抽出されたデータ項目:

================================

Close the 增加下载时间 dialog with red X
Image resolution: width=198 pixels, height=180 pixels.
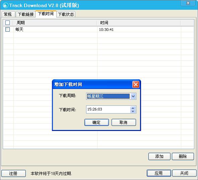[x=136, y=84]
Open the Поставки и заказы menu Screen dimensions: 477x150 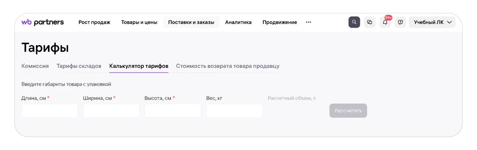(191, 22)
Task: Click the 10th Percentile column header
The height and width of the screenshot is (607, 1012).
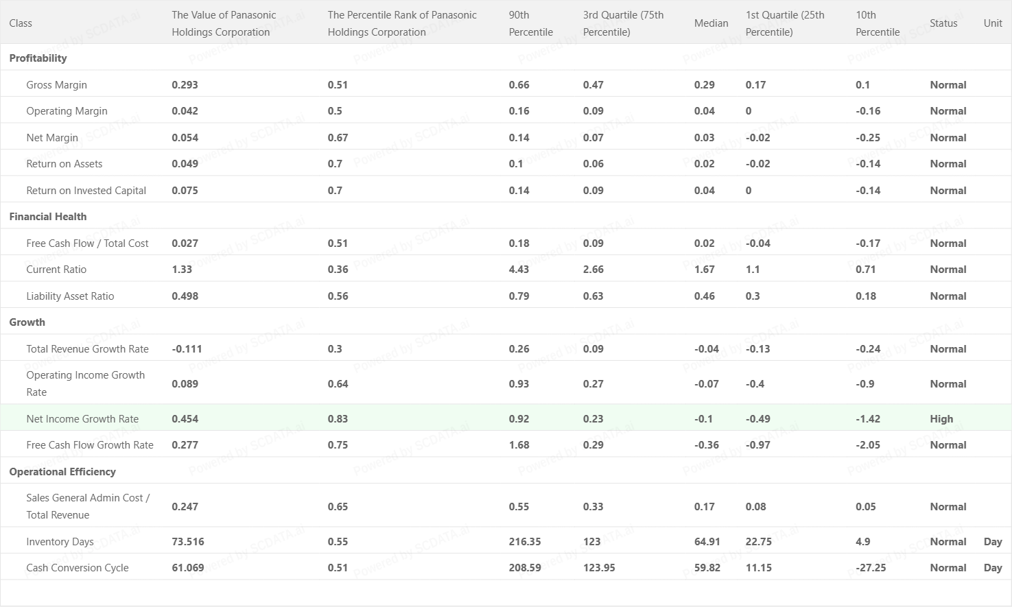Action: pyautogui.click(x=878, y=23)
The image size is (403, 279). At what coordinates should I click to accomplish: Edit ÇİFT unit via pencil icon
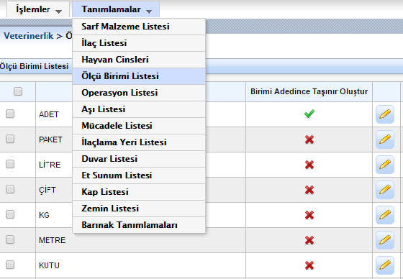tap(385, 190)
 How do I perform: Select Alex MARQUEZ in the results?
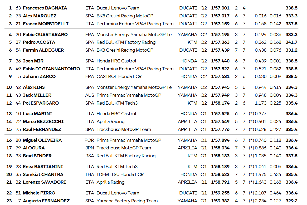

================================

課題の指示:
上の行のうち、「height」という語を含むものを数え、その数だけを答えよ。

課題の結果:
2